Keengganan pihak Istana menjelaskan isi surat balasan Perdana Menteri Australia Tony Abbott kepada Presiden Susilo Bambang Yudhoyono, dengan alasan tidak etis, terasa menggelikan. Menggelikan, karena surat-menyurat antara dua kepala pemerintahan itu menyangkut masalah yang justru kita nilai tidak etis: tindak penyadapan.

Di sisi lain, masalah itu sendiri telanjur terbuka dan mengaduk-aduk emosi publik Indonesia. Justru itu, segenap publik Indonesia berhak mengetahui isi surat balasan Perdana Menteri Abbott. Apakah surat tersebut sekadar berisi ungkapan penyesalan sebagaimana pernyataan Perdana Menteri Abbot saat berbicara di parlemen Australia? Ataukah pernyataan itu juga dilengkapi permohonan maaf pemerintah Australia sebagaimana tuntutan pemerintah dan publik Indonesia?

Jadi, Istana sungguh perlu memaparkan substansi surat balasan Perdana Menteri Abbott kepada publik Indonesia. Dengan demikian, publik Indonesia bisa menilai apakah sikap pemerintah Australia atas kemarahan Indonesia soal penyadapan yang mereka lakukan sudah memadai ataukah tidak. Ini penting karena menentukan sikap lebih lanjut publik Indonesia terhadap Australia -- dan karena itu bisa mempengaruhi masa depan hubungan bilateral Indonesia-Australia setelah heboh kasus penyadapan. 

Surat-menyurat antara Presiden Yudhoyono dan Perdana Menteri Abbott kali ini memang bukan soal biasa. Bukan hanya soal komunikasi antara pemimpin kedua negara. Bagaimanapun surat-menyurat itu juga melibatkan soal emosi publik Indonesia yang telanjur tersinggung dan marah akibat tidak pelecehan pemerintah Australia lewat aksi penyadapan telepon sejumlah tokoh nasional, termasuk Presiden Yudhoyono. 

Karena itu, isi surat balasan Perdana Menteri Abbot kepada Presiden Yudhoyono tak bisa dilokalisasi menjadi sekadar diketahui lingkar dalam Istana.
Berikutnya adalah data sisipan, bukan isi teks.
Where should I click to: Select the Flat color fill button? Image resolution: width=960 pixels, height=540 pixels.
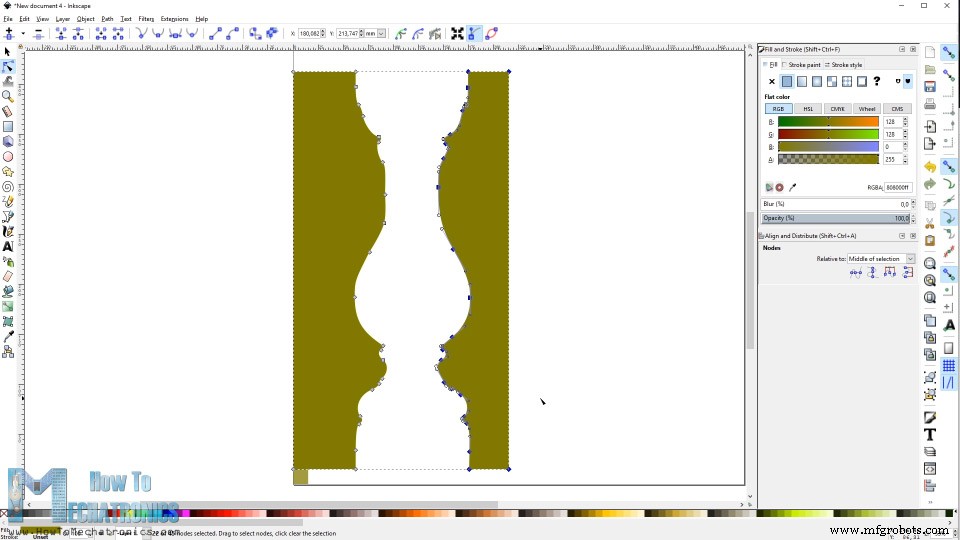click(787, 82)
Terlebih lagi sebelumnya Presiden Yudhoyono sendiri bersikap transparan mengenai suratnya kepada Perdana Menteri Abbot. 

Jadi, kalau Presiden Yudhoyono bersikap terbuka menyangkut suratnya yang tempo hari dikirim kepada pihak Australia, kenapa sekarang Istana enggan membeberkan ihwal substansi surat balasannya? Kenapa sekarang beralasan soal etika, sementara tempo hari -- saat bicara soal surat untuk Perdana Menteri Abbott -- Istana seolah bersikap bebas nilai?

Bagi publik, keengganan Istana mengungkapkan substansi surat balasan Perdana Menteri Abbott kepada Presiden Yudhoyono soal isu penyadapan ini malah mencurigakan atau bahkan mengundang syak wasangka. Seolah-olah Istana ingin menutupi sesuatu dalam surat itu yang bersinggungan dengan Presiden Yudhoyono. 

Keengganan itu juga sekaligus seolah menjadi pembenaran terhadap isu miring yang sebelumnya menyeruak ke ruang publik. Yaitu bahwa Presiden marah disadap Australia karena apa yang disadap itu adalah sesuatu yang meruntuhkan marwahnya selaku pemimpin bangsa dan negara. 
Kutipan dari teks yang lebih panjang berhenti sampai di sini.